Marco meinte, daß es genüge, wenn sie ihm den Weg weise.
Giulia setzte sich wieder und beschäftigte sich eingehend mit der Jacke. Sie sprach nicht mehr mit Marco. Es war auch nicht notwendig; denn der Ärger stand ihr so deutlich auf dem Gesicht gesehrieben, daß es keiner weiteren Worte bedurfte. Marco blieb nichts anderes übrig, als sie aufzufordern, mit ihm zu kommen. Seine Stimme klang ein wenig ärgerlich; Giulia jedoch kehrte sich nicht daran, warf ihre Arbeit schnell zur Seite und sagte zu Marco, er solle vorausgehen, sie käme sogleich nach.
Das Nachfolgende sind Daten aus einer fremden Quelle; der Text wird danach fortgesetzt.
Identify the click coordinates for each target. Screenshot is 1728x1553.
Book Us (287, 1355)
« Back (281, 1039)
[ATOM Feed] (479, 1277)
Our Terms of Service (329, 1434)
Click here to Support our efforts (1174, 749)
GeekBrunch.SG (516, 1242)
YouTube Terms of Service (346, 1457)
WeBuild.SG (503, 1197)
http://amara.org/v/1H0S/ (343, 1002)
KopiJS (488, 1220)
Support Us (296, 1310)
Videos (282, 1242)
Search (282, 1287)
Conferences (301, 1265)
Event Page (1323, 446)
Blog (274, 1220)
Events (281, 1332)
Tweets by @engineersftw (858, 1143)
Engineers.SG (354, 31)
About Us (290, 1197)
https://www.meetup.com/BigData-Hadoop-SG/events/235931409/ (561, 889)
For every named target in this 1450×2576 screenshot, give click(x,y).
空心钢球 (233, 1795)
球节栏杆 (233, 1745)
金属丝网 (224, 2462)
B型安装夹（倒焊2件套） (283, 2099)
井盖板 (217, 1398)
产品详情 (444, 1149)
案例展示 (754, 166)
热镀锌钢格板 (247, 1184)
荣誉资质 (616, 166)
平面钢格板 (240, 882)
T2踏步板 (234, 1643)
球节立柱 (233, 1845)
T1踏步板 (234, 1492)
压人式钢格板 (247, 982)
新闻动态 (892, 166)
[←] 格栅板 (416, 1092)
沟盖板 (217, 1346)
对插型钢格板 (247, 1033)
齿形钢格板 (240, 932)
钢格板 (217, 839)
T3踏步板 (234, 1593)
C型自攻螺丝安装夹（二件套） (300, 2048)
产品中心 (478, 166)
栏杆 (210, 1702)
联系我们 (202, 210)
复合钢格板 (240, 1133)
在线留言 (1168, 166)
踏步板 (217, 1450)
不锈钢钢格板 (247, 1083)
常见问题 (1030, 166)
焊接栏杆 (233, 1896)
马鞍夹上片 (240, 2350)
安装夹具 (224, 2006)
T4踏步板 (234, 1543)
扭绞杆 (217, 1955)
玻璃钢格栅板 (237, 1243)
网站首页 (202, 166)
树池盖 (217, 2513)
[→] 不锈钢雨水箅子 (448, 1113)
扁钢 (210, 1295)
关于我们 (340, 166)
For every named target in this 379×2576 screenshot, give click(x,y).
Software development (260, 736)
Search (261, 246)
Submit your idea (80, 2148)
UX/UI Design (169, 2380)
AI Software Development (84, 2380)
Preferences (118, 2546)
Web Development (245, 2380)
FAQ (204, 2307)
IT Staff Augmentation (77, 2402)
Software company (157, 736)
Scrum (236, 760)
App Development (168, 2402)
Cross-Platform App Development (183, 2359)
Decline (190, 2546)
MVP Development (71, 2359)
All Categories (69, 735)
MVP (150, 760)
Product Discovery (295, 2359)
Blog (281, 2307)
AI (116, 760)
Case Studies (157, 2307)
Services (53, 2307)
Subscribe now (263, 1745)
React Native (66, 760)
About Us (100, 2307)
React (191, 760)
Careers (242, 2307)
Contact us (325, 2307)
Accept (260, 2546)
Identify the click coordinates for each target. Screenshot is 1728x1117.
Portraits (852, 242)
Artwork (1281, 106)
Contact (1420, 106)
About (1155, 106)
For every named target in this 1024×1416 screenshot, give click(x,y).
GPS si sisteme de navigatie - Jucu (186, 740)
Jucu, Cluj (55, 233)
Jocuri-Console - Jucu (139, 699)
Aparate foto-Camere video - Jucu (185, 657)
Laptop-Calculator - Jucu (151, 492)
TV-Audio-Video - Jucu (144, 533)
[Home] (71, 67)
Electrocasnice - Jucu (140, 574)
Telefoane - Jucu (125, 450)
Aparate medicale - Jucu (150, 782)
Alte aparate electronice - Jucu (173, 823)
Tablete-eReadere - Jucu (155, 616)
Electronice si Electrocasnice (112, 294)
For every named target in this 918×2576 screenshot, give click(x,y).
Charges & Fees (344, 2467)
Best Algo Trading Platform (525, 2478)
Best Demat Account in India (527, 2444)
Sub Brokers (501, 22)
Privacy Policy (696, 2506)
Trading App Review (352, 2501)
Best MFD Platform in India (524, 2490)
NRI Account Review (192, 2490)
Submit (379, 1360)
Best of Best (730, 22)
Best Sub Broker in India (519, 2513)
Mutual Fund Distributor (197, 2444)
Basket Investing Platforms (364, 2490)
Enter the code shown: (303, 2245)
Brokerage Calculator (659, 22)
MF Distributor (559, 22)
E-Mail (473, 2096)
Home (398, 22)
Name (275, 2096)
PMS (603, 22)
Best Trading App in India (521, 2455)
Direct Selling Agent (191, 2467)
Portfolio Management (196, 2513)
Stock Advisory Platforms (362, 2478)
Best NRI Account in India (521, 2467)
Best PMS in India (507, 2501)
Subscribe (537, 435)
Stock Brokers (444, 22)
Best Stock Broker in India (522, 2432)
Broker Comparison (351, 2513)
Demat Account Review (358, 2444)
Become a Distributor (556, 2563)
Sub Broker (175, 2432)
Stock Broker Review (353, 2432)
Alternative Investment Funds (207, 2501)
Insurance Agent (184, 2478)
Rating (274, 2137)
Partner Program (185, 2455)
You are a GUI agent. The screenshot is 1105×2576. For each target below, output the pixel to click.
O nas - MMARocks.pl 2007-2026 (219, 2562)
Als sie nach einer Weile die Hütte verließ, hatte sie ein neues Kleid und Schuhe angezogen. Die blonden Haare umrahmten ihr Gesicht, daß es eine Freude war, sie anzusehen. Um das Handgelenk trug sie ein breites goldenes Armband.
«Ich fahre mit ihm zu Paolo hinaus, Großväterchen», rief Giulia. «Wir sind gleich wieder zurück…»
Der alte Dimitro murmelte einige unwillige Worte.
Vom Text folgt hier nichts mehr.